Isidro Lloret Massaguer (1880–1922) was a Spanish footballer, referee, and a lawyer specializing in municipal law and the first director of the School of Local Administration of Catalonia of the Provincial Deputation of Barcelona, created in 1914. He was also a director of X Sporting Club and then president of the Catalan Football Federation between December 1906 and 1908.

==Football career==
Lloret was a member of RCD Espanyol until 1905 when the club had to suspend its activities due to a lack of players since most of them were university students who enrolled to study at universities outside Catalonia in the 1905–06 academic year. Like him, most of Espanyol's players joined X Sporting Club, such as Emilio Sampere, Ángel Ponz, and goalkeeper Pedro Gibert. In his first season at the club, Lloret played a few matches, including a Catalan championship fixture against FC Barcelona on 11 December 1904, which ended in a 0–1 loss; however, it was X who ended up winning the championship.

==Presidency of the Catalan Football Federation==
Lloret hung up his boots shortly after, but remained closely linked to X as the club's director. At the end of 1906, he became president of the Association of Football Clubs, which he dissolved to create the Catalan Football Federation, thus being the person in charge of this transition.

His presidency was marked by its anti-Barcelonista sentiment, which caused Barça to lose the Catalan Championships of 1907 and 1908 irregularly, so Barcelona accused Lloret of benefiting his former club X during the Catalan championship in 1908. Lloret thus quickly became the protagonist of a controversy in which he was accused of favoring his team, for which he received heavy criticism and strong harassment from the sports press, so much so that he resigned in 1908, being replaced by the then Barça player Juli Marial, who accepted the presidency of the Federation in October 1908.
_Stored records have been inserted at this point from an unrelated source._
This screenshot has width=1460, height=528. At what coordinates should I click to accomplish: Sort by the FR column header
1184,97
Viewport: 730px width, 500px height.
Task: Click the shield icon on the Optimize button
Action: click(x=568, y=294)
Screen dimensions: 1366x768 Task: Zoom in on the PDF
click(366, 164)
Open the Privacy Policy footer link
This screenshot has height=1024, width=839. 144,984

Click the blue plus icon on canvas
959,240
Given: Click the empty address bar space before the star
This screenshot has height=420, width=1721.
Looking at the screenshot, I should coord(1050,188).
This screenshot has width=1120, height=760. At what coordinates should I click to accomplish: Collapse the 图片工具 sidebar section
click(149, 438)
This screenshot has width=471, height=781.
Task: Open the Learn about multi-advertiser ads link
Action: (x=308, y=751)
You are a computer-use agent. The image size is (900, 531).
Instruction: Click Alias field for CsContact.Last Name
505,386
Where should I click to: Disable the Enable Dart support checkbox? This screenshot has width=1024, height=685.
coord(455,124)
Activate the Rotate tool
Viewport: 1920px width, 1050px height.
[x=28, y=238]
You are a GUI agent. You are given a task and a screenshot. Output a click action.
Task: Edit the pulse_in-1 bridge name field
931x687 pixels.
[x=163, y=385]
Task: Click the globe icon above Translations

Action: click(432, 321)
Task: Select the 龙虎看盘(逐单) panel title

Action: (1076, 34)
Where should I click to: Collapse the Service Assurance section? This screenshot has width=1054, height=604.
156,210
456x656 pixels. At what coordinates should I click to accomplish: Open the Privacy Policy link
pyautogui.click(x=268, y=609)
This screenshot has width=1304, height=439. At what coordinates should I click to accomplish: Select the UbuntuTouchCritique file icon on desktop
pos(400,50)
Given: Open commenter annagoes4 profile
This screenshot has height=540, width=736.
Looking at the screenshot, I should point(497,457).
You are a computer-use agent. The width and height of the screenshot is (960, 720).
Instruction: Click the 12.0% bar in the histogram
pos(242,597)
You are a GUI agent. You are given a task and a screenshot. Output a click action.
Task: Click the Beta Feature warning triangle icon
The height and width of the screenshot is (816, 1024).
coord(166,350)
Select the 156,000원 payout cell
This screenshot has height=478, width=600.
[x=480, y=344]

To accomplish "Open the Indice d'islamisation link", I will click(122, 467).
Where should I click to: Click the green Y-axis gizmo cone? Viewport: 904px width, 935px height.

Three years later, on 22 January 1911, Lloret refereed a Catalan championship match between Barcelona and Català FC, which ended in a 1–3 loss to the latter.

==Professional career==
In his professional life, Lloret was a lawyer who specialized in municipal law, and as such, he became a professor of municipal law. Additionally, he was an official of the City Council of Barcelona and as such, he participated in the drafting of the Statute of the Commonwealth of Catalonia in 1914. On 2 March 1914, he became the first director of the School of Local Administration of Catalonia of the Provincial Deputation of Barcelona.

In 1915, Lloret began organizing the Setmanes Municipals (Municipal Weeks). In 1914, he published two books about his line of work Publicà Dret municipal vigent and Dret orgànic municipal (Current Municipal Law and Municipal Organic Law).

==Death==
Lloret died in 1922, at the age of either 41 or 42.